What is being asked:
Pull out each line in the rows below that contains the string "item".

----- Listed entries -----

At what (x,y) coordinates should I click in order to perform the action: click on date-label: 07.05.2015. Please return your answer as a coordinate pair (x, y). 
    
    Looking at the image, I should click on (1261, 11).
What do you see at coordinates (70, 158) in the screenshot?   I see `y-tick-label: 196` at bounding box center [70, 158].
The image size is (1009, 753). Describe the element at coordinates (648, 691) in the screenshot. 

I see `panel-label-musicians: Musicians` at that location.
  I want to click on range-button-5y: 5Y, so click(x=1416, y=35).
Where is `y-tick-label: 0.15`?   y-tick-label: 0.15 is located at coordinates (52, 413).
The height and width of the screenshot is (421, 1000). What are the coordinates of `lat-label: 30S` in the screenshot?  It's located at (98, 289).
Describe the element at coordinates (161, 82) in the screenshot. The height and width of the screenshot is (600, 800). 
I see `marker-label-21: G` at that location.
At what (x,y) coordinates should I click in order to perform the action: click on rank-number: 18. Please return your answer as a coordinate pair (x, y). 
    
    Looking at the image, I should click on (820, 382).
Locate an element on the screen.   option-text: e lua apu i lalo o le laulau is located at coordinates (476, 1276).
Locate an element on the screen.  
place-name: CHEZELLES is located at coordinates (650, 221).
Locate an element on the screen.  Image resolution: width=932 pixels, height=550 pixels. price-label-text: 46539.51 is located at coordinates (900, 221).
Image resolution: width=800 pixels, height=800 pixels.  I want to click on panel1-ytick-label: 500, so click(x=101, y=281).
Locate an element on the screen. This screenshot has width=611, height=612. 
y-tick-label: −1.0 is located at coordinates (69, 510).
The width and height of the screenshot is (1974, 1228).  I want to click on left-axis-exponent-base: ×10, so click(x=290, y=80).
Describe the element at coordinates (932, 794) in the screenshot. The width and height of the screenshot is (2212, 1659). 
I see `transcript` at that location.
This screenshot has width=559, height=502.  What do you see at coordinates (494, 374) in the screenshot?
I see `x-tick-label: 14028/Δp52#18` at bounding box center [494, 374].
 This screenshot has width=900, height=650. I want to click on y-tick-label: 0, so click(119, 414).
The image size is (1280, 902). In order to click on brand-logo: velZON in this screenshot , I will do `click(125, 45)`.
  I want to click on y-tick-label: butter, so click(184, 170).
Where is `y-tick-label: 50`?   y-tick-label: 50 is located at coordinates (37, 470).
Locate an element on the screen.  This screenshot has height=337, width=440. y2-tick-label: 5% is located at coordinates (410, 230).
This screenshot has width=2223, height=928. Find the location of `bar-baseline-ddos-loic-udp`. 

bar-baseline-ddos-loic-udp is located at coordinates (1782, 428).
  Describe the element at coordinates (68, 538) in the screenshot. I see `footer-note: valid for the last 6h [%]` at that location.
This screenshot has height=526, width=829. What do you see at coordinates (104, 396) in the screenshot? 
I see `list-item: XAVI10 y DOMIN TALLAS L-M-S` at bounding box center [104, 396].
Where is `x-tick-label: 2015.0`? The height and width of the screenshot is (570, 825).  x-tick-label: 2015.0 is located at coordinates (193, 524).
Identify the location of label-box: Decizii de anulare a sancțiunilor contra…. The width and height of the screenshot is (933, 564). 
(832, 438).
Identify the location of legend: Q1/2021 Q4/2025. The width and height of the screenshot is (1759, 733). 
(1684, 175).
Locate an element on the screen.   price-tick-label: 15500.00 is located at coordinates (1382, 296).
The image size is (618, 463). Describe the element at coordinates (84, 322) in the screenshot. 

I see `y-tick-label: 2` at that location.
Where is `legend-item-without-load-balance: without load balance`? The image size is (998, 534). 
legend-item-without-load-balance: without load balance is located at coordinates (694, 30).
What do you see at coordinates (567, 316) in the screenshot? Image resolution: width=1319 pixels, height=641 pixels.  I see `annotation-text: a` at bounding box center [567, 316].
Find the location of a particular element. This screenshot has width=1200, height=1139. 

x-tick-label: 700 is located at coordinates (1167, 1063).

-----

Result:
I see `list-item: XAVI10 y DOMIN TALLAS L-M-S` at bounding box center [104, 396].
Where is `legend-item-without-load-balance: without load balance`? The image size is (998, 534). 
legend-item-without-load-balance: without load balance is located at coordinates (694, 30).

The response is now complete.